§ GIVEN DATA
◇ ◇ ◇ ◇
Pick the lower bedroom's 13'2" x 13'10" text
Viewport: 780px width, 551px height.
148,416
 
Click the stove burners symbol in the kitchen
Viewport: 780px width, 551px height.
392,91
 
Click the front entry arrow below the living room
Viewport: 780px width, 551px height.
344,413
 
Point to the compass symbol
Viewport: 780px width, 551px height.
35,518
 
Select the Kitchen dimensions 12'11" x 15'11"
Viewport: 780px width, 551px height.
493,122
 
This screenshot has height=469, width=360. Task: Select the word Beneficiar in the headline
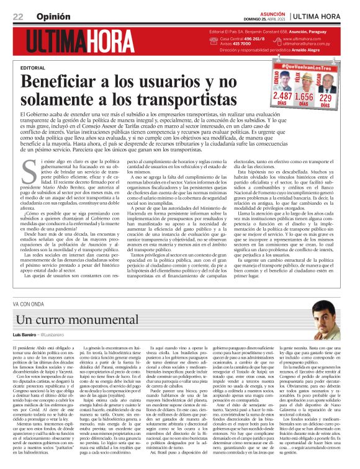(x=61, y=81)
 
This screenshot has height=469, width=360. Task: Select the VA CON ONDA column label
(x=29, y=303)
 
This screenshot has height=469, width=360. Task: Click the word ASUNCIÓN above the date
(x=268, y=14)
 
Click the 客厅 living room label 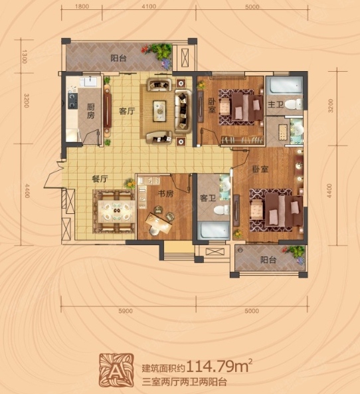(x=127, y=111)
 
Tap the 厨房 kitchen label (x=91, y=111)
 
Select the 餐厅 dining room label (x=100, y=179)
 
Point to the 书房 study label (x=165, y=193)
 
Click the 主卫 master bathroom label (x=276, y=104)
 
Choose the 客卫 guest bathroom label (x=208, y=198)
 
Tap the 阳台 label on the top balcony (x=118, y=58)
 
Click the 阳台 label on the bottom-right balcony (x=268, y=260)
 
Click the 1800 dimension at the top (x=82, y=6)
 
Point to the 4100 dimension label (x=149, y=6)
◇ ◇ ◇ ◇
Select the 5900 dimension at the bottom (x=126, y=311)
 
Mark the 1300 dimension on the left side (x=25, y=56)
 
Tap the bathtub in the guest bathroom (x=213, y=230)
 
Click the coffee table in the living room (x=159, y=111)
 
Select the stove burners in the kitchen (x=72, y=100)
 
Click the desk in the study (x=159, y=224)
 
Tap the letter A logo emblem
◇ ◇ ◇ ◇
Return the data unchanged, starting at the line containing "Pick the lower" and ending at the line containing "(x=61, y=81)", with both of those lines included. Leave the pictures out.

§ EXERCISE SOLUTION
Pick the lower bedroom's 13'2" x 13'10" text
Viewport: 780px width, 551px height.
148,416
 
Click the stove burners symbol in the kitchen
Viewport: 780px width, 551px height.
392,91
 
Click the front entry arrow below the living room
Viewport: 780px width, 551px height.
344,413
 
Point to the compass symbol
Viewport: 780px width, 551px height.
35,518
 
Select the Kitchen dimensions 12'11" x 15'11"
Viewport: 780px width, 551px height.
493,122
 
This screenshot has height=469, width=360. Task: Select the word Beneficiar in the headline
(x=61, y=81)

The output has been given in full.